[Aufgabenstellung 1] Ersetze in der Auflistung im Abschnitt von der Zeile mit „This screenshot has height=875, width=1654.“ bis hinunter zur Zeile mit „Cell is located at coordinates (351, 300).“ das Wort „Identify“ durch „Determine“. Gib nur diese Zeilen wieder und lass alles andere darin unverändert.

[Extrahierter Text]
+ + + + + + +
Der Beklagten war von der aus dem Kläger und den Herren W. und De. bestehenden BGB-Gesellschaft der Auftrag erteilt worden, als Bauträgerin das Sanierungsvorhaben durchzuführen. Nach dessen Abschluss ist sie entsprechend der getroffenen Vereinbarungen verpflichtet, den aus dem Geschäft erwirtschafteten Gewinn in voller Höhe auszuzahlen.

b) Der Kläger ist - nunmehr - auch berechtigt, den auf ihn entfallenden Anteil an dem erwirtschafteten Gewinn gegen die Beklagte geltend zu machen. Bei der zum Zwecke der Durchführung des Sanierungsvorhabens gegründeten BGB-Gesellschaft handelt es sich um eine Gelegenheitsgesellschaft, die mit Ablauf der Gewährleistungsfristen für das Bauvorhaben im Jahr 2004 wegen Zweckerreichung gem. § 726 BGB beendet ist. Da der Gewinn in seiner Gesamthöhe, damit aber zugleich die Höhe des jedem Gesellschafter zustehenden Drittel-Gewinnanspruchs, mit Zweckerreichung der Gesellschaft und der damit verbundenen Beendigung der Gesellschaft feststeht, ist die Gewinnverteilungsabrede der Gesellschafter dahin auszulegen, dass jedem der Gesellschafter mit Beendigung der Gesellschaft gegen die zur Auskehrung des Gewinns verpflichtete Beklagte ein eigener Anspruch auf Auszahlung des auf ihn entfallenden Anteils zustehen sollte.

c) Nach den von der Revision nicht angegriffenen tatrichterlichen Feststellungen ist durch die Vereinbarung der drei Gesellschafter v. 29.2.2000 und der in Erfüllung dieser Vereinbarung von der Beklagten an den Kläger geleisteten Gewinnauszahlung i.H.v. 45.000 DM der Gewinnanspruch des Klägers nicht endgültig abgegolten worden. Die diesen Feststellungen zu Grunde liegende Beweiswürdigung des Tatrichters lässt revisionsrechtlich relevante Rechtsfehler nicht erkennen.

2. Das Berufungsurteil muss aber aufgehoben werden, weil der Erlass eines Grundurteils unzulässig war.
+ + + + + + +
[Auszüge der Auflistung]
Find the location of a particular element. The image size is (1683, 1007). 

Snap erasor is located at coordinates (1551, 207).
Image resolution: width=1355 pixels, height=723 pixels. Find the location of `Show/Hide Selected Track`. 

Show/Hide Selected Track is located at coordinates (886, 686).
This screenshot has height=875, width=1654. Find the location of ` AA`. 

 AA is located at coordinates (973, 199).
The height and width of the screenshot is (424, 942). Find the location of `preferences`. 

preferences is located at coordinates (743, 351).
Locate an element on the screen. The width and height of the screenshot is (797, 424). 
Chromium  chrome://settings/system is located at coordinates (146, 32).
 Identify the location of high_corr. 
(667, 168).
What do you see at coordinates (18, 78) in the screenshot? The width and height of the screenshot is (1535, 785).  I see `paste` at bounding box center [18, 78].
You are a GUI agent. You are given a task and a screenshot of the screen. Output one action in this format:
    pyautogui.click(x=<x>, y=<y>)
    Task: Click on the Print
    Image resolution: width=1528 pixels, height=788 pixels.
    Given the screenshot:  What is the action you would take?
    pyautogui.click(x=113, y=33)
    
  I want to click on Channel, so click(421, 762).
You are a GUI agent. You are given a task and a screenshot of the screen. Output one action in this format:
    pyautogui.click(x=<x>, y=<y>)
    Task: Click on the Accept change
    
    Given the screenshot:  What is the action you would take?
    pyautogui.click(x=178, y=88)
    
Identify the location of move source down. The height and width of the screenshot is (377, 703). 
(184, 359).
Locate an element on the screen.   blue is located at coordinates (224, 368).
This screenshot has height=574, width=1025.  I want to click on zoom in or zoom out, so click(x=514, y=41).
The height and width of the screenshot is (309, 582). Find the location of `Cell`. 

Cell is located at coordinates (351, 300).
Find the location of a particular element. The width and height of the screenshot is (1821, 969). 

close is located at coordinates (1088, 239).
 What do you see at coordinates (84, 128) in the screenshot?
+ + + + + + +
[Aufgabenstellung 2] Zitiere aus dem extrahierten Text wörtlich alles von „c) Nach den“ bis hinunter zu „Rechtsfehler nicht erkennen.“.

[Aufgabenlösung 1]
This screenshot has height=875, width=1654. Find the location of ` AA`. 

 AA is located at coordinates (973, 199).
The height and width of the screenshot is (424, 942). Find the location of `preferences`. 

preferences is located at coordinates (743, 351).
Locate an element on the screen. The width and height of the screenshot is (797, 424). 
Chromium  chrome://settings/system is located at coordinates (146, 32).
 Determine the location of high_corr. 
(667, 168).
What do you see at coordinates (18, 78) in the screenshot? The width and height of the screenshot is (1535, 785).  I see `paste` at bounding box center [18, 78].
You are a GUI agent. You are given a task and a screenshot of the screen. Output one action in this format:
    pyautogui.click(x=<x>, y=<y>)
    Task: Click on the Print
    Image resolution: width=1528 pixels, height=788 pixels.
    Given the screenshot:  What is the action you would take?
    pyautogui.click(x=113, y=33)
    
  I want to click on Channel, so click(421, 762).
You are a GUI agent. You are given a task and a screenshot of the screen. Output one action in this format:
    pyautogui.click(x=<x>, y=<y>)
    Task: Click on the Accept change
    
    Given the screenshot:  What is the action you would take?
    pyautogui.click(x=178, y=88)
    
Determine the location of move source down. The height and width of the screenshot is (377, 703). 
(184, 359).
Locate an element on the screen.   blue is located at coordinates (224, 368).
This screenshot has height=574, width=1025.  I want to click on zoom in or zoom out, so click(x=514, y=41).
The height and width of the screenshot is (309, 582). Find the location of `Cell`. 

Cell is located at coordinates (351, 300).

[Aufgabenlösung 2]
c) Nach den von der Revision nicht angegriffenen tatrichterlichen Feststellungen ist durch die Vereinbarung der drei Gesellschafter v. 29.2.2000 und der in Erfüllung dieser Vereinbarung von der Beklagten an den Kläger geleisteten Gewinnauszahlung i.H.v. 45.000 DM der Gewinnanspruch des Klägers nicht endgültig abgegolten worden. Die diesen Feststellungen zu Grunde liegende Beweiswürdigung des Tatrichters lässt revisionsrechtlich relevante Rechtsfehler nicht erkennen.